Stated goal A
In the records, reproduce the lines starting at the one containing "so click(x=1140, y=158)." and ending at the one containing "What do you see at coordinates (1117, 249)", substituting "Screen size" for "Image resolution" and leaving everything else unchanged.

Extracted text
----

Around 50% of the five million tonnes of plastic currently in circulation throughout the UK each year is used for packaging; maybe a quarter of which gets recycled. This compares pretty well with the proportion of waste to consumption worldwide, which could be as much as 90% of total production. As the graphic images that have dominated media coverage over the past two years have illustrated only too clearly, it’s the material’s principal attributes in withstanding everyday wear and tear that are likewise its biggest disadvantages in effecting its disposal. Ironically, it’s quite simply too fit for purpose.
Hitherto, the bio-based sector has maintained a relatively low profile whilst the public debate has raged post-Blue Planet; wisely so since whether that plastic detritus polluting the oceans has been made from fossil-fuel or plant-life it’s still just as much a hazard to marine life. With the focus extending to the more critical concerns over climate change, however, and as the retail supply chain comes to terms with the sheer impracticability of abandoning plastic packaging over the foreseeable future the time couldn’t be more propitious for it to set out its stall as the go-to resource for a more sustainable direction of travel going forward.
Small worldwide capacity
On face value, however, the stats would suggest that this is easier said than done. Global production capacity of bioplastics was 2.11 million tonnes in 2019, and is expected to reach 2.43 million tonnes by 2024. Despite an upwards 21% growth rate, interim forecasts are comparatively sluggish with uplifts of 1.6-0.9% predicted respectively for 2021 and 2022. Plus it still only represents less than 1% of all plastics produced annually.
Even so, future prospects look promising. At the annual European Bioplastics conference (EuBP) held at the end of last year (Berlin: 3-4 December 2019), over 400 delegates drawn from 230 companies and over 50 countries worldwide were told by EuBP chairman Francois de Bie: “It is a pivotal time for our industry as the European Union (EU) is serious in developing from a linear to a circular economy.

----

Extracted data
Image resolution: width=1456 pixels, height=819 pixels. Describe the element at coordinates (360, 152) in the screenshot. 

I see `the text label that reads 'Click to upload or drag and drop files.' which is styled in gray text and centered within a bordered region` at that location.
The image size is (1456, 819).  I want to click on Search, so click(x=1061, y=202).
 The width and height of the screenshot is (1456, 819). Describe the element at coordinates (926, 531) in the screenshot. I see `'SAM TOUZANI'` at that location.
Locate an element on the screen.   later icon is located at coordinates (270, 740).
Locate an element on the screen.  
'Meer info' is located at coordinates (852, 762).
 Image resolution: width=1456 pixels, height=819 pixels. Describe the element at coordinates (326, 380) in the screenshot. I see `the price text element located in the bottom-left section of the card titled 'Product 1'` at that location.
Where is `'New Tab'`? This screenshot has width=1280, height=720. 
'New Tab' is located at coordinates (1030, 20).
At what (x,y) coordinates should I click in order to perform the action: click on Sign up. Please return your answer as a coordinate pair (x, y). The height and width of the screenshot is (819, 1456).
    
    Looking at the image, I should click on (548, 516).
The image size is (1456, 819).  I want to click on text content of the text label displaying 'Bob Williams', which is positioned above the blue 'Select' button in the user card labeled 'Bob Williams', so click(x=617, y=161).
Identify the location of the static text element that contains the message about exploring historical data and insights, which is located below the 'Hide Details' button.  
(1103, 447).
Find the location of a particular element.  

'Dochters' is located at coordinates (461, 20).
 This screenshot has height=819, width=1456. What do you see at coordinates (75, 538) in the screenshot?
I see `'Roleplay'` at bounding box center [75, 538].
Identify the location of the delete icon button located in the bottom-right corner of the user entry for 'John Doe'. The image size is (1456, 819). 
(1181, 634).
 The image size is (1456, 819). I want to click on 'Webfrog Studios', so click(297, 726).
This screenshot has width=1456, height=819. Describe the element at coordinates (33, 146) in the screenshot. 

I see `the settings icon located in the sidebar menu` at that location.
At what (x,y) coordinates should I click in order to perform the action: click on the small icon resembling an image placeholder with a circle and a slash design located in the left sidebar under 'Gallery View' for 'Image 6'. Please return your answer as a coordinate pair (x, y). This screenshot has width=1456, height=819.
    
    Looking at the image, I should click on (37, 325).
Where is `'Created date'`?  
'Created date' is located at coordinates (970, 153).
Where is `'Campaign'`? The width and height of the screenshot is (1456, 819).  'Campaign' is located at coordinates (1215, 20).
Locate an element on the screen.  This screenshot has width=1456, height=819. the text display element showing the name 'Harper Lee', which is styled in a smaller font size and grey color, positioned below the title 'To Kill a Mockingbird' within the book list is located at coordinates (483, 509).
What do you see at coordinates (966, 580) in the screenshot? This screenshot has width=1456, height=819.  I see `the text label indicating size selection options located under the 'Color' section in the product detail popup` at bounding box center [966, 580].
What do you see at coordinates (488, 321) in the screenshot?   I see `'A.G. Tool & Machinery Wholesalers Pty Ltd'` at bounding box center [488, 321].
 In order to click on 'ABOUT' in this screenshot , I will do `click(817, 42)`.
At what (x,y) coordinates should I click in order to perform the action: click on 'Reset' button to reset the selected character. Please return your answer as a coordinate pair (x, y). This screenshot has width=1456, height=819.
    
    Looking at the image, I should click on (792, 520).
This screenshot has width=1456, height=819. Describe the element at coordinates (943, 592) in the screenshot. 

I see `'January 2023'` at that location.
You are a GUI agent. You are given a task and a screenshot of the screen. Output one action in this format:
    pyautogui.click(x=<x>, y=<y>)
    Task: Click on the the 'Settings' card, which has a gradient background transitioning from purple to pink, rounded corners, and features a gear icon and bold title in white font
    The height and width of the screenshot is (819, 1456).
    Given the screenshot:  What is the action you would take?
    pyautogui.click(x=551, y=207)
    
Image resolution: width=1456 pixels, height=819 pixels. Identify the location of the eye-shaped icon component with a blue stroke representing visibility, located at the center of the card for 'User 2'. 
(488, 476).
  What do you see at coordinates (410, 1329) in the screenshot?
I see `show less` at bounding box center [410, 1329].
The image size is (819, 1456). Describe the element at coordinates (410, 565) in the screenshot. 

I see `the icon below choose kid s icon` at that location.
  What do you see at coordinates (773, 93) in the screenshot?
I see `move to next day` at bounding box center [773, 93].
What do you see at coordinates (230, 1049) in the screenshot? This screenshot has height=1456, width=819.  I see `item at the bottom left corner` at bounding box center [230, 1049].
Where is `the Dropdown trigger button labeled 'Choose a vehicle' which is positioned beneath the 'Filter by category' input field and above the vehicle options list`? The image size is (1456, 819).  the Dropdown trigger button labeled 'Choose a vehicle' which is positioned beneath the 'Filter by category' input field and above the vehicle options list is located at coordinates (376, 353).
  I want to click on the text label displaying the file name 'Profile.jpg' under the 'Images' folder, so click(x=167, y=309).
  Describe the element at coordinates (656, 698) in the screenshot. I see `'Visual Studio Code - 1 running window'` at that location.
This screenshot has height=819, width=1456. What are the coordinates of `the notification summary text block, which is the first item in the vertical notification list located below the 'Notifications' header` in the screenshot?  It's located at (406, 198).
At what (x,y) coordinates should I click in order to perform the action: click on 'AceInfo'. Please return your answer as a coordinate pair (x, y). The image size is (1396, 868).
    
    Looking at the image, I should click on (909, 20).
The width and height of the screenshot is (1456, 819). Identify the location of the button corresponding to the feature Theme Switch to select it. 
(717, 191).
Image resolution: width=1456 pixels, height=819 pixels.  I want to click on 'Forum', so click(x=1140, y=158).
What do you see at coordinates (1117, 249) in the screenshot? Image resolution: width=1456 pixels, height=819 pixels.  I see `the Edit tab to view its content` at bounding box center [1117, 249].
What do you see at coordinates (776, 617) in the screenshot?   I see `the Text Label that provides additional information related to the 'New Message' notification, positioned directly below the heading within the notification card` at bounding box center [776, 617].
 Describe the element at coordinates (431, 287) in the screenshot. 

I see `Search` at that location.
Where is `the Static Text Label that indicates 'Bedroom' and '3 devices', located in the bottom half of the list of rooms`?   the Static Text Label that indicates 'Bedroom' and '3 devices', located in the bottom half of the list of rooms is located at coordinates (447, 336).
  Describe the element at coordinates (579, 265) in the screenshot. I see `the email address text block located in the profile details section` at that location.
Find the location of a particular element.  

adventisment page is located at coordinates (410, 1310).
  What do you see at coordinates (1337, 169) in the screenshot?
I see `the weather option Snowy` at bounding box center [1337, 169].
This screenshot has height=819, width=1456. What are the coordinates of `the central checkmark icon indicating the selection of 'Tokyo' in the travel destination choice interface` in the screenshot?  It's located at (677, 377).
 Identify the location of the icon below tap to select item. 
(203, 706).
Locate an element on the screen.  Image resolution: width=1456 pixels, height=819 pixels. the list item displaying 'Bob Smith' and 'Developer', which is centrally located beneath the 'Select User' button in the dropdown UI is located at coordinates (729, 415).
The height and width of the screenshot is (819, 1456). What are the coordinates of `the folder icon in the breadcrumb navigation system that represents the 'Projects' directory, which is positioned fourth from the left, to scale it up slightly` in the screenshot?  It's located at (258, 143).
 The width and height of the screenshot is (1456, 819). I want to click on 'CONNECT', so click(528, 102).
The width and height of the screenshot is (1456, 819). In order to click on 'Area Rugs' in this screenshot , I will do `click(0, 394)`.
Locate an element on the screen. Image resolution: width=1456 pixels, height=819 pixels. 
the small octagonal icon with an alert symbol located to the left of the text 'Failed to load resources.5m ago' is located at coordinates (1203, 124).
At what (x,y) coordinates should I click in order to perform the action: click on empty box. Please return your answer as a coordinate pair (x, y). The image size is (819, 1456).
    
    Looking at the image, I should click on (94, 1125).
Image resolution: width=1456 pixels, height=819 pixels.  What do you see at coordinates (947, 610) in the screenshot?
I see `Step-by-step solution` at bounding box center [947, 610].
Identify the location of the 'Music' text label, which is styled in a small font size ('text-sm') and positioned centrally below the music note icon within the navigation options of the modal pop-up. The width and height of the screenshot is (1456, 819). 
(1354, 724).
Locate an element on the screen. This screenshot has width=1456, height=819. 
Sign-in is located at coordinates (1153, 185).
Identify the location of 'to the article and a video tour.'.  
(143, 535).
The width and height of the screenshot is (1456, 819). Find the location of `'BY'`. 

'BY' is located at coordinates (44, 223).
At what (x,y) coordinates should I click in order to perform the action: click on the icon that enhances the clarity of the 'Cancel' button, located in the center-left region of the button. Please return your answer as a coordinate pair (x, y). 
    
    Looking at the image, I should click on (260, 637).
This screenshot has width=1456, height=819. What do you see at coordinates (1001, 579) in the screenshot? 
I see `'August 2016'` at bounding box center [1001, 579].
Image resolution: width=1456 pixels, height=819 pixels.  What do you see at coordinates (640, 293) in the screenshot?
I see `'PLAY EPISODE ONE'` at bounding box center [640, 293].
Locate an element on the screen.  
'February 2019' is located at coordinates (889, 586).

----

Stated goal B
According to the bioplastics text, what was the global production capacity of bioplastics in 2019?

Reply A
Screen size: width=1456 pixels, height=819 pixels.  I want to click on 'Forum', so click(x=1140, y=158).
What do you see at coordinates (1117, 249) in the screenshot? Screen size: width=1456 pixels, height=819 pixels.  I see `the Edit tab to view its content` at bounding box center [1117, 249].

Reply B
2.11 million tonnes.